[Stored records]
/---

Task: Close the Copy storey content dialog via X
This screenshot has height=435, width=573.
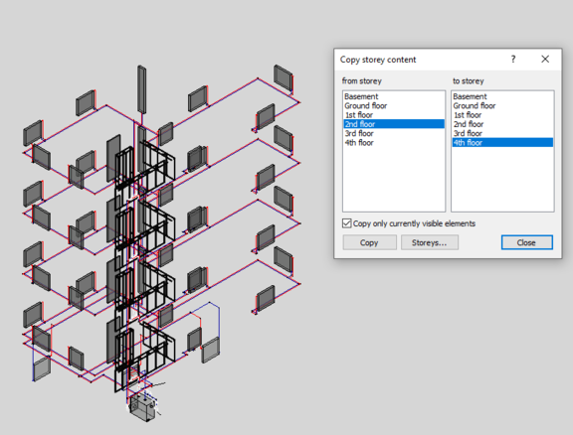Action: [545, 60]
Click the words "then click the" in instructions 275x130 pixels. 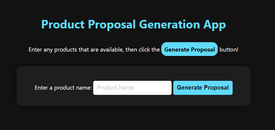pyautogui.click(x=142, y=49)
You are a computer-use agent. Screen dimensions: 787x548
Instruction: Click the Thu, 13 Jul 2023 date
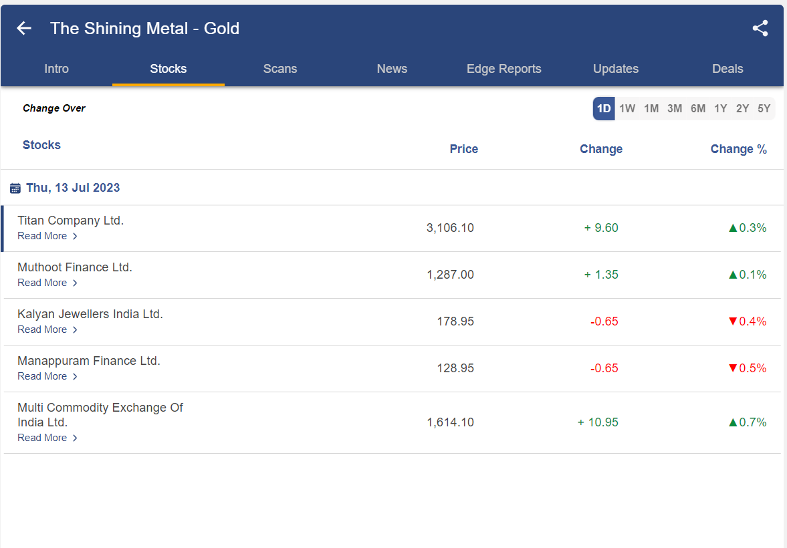[x=73, y=188]
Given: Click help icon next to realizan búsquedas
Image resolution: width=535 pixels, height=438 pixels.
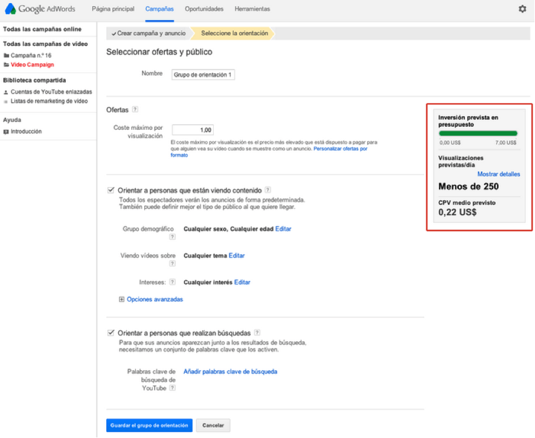Looking at the screenshot, I should [x=257, y=332].
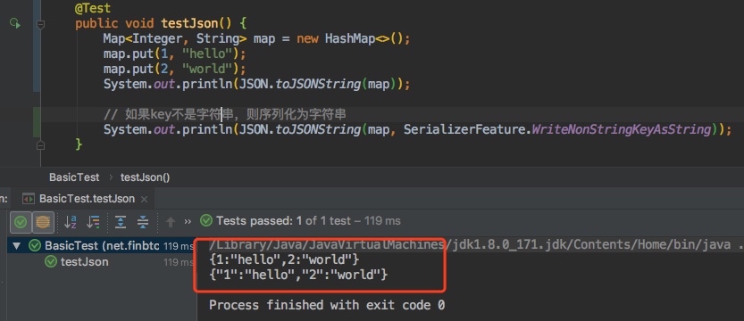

\---

Please output an exact repetition of the lines from the line containing "You are a computer-use" to the end of the records, both included, with no pictures and no additional text.

- [RESULT OF THIS EXERCISE]
You are a computer-use agent. Screen dimensions: 787x548
Instruction: Click the Thu, 13 Jul 2023 date
[x=73, y=188]
Given: Click help icon next to realizan búsquedas
Image resolution: width=535 pixels, height=438 pixels.
Looking at the screenshot, I should [x=257, y=332].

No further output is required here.